> [Text to read]:
┄┄┄┄┄┄
Sections 7–9 record the sharp lateral transition from thick-bedded sandstone (Facies 1) to thin-bedded sandstone and mudstone (Facies 2) (Figs. 4, 5A, B). The abrupt lateral termination of thin beds demarks the change from the channel-element-axis position to the margin position. Thin-bedded turbidites of Facies 2 are pervasive in the northeast end of the outcrop, with 434 unique turbidite sedimentation units identified (sections 10–17; Fig. 4) in an interpreted channel-margin position. Although sedimentation units are typically < 1–5 cm thick and characterized by normal grading from fine or very fine-grained sandstone to siltstone, there are rare sedimentation units 5–30 cm thick that are composed of upper medium- to coarse-grained sandstone with subangular to subrounded mudstone intraclasts (Fig. 3E). Importantly, correlation of the secondary channel-form surfaces suggests that thin beds in the lower part of the margin succession (Facies 2) are coeval to axis deposits (Facies 1) in sections 1–6 (Fig. 4).
The uppermost 4–6 m of the channel element in sections 9–17 is characterized by amalgamated sandstone (Facies 1), which transitions laterally across secondary channel-form surfaces to thin-bedded sandstone and mudstone (Facies 2) to the northeast (Figs. 4, 5C). The base of this upper section is relatively flat, and is overlain by a cross-bedded sandstone up to 90 cm thick (Figs. 4, 5D). The upward bed thickening from Facies 2 at the base to Facies 1 at the top is common to channel-element-margin sequences (Fig. 1; Mutti and Normark 1987; Gardner et al. 2003; Grecula et al. 2003; Campion et al. 2005; Di Celma et al. 2011; Macauley and Hubbard 2013).
Sedimentation units are distributed within a series of mappable packages that are defined by secondary channel-form surfaces. In the sandstone-dominated axis position, these surfaces are locally characterized by a grain-size shift from medium- to coarse-grained sandstone, mudstone intraclast lags, and/or overlying cross-beds. At the sharp (typically erosional) contact between the axis sandstone to the southwest and the thin-bedded margin strata to the northeast, distinct notches, or steps, in secondary channel-form surfaces record up to 4.5 m of relief over < 2 m laterally (Figs. 4, 5A). At the element axis-to-margin facies transition, these surfaces contain evidence for incision and undulating relief: 1) sandstone beds with mudstone intraclasts (Figs. 3E, I, 5B), 2) mudstone-prone sedimentation units attributed to bypass of coarse-grained sediment (Figs. 3F, 5C, E), or 3) thin sandstone beds in the channel margin composed of sandstone of grain size similar to that observed in the channel-element axis (e.g., sections 1–6 in Fig. 4).
┄┄┄┄┄┄
Target position records
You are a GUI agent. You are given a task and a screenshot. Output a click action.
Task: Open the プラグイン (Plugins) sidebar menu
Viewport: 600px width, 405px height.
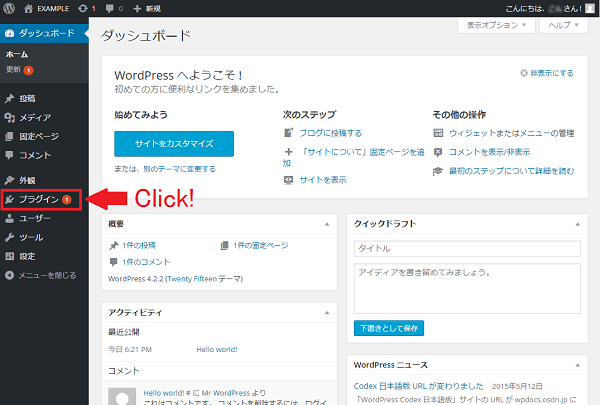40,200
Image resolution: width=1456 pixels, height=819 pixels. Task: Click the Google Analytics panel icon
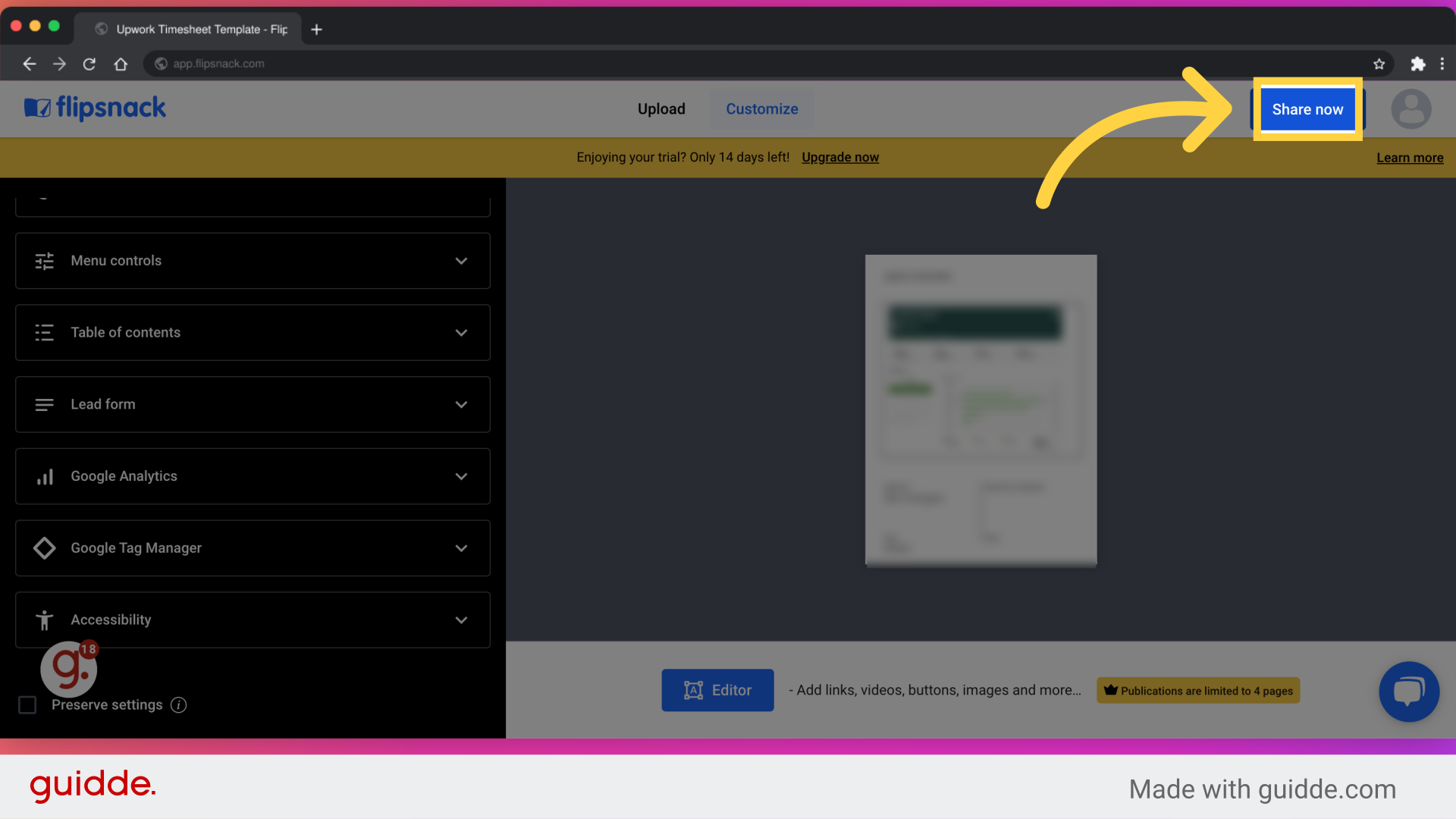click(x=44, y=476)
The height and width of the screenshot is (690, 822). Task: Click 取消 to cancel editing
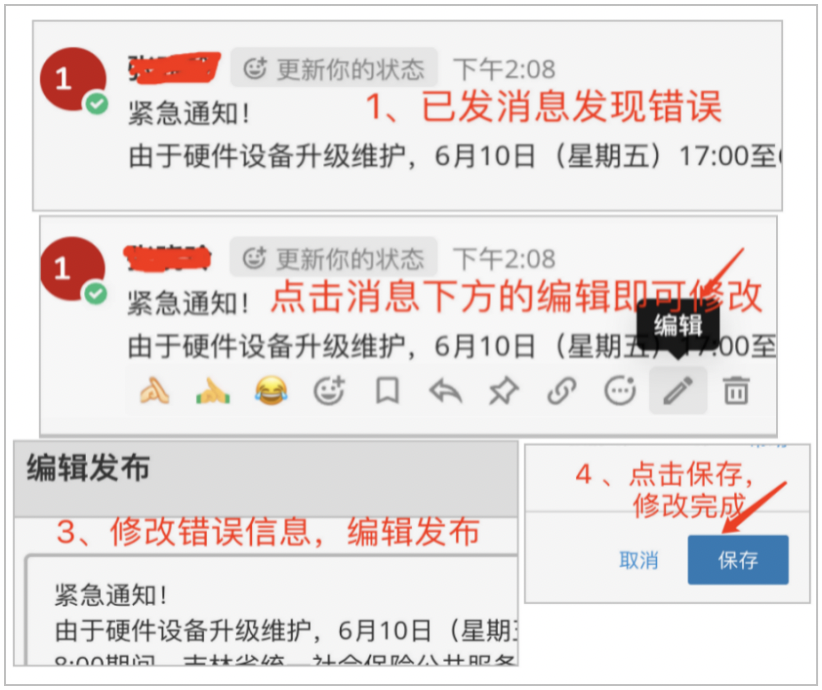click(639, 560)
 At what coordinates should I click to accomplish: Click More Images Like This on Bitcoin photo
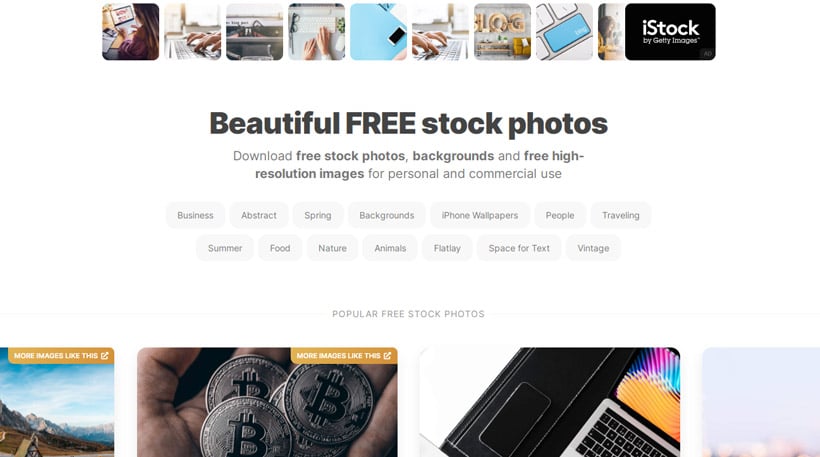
┄┄┄┄┄┄
> [What is asked]:
A) List every published work cited in the passage on turbidite channel facies, giving the authors and year of each.
B) Transcribe the part of the passage on turbidite channel facies starting at "The uppermost 4–6" and ending at "and Hubbard 2013).".

> [Final results]:
A)
- Mutti and Normark 1987
- Gardner et al. 2003
- Grecula et al. 2003
- Campion et al. 2005
- Di Celma et al. 2011
- Macauley and Hubbard 2013

B)
The uppermost 4–6 m of the channel element in sections 9–17 is characterized by amalgamated sandstone (Facies 1), which transitions laterally across secondary channel-form surfaces to thin-bedded sandstone and mudstone (Facies 2) to the northeast (Figs. 4, 5C). The base of this upper section is relatively flat, and is overlain by a cross-bedded sandstone up to 90 cm thick (Figs. 4, 5D). The upward bed thickening from Facies 2 at the base to Facies 1 at the top is common to channel-element-margin sequences (Fig. 1; Mutti and Normark 1987; Gardner et al. 2003; Grecula et al. 2003; Campion et al. 2005; Di Celma et al. 2011; Macauley and Hubbard 2013).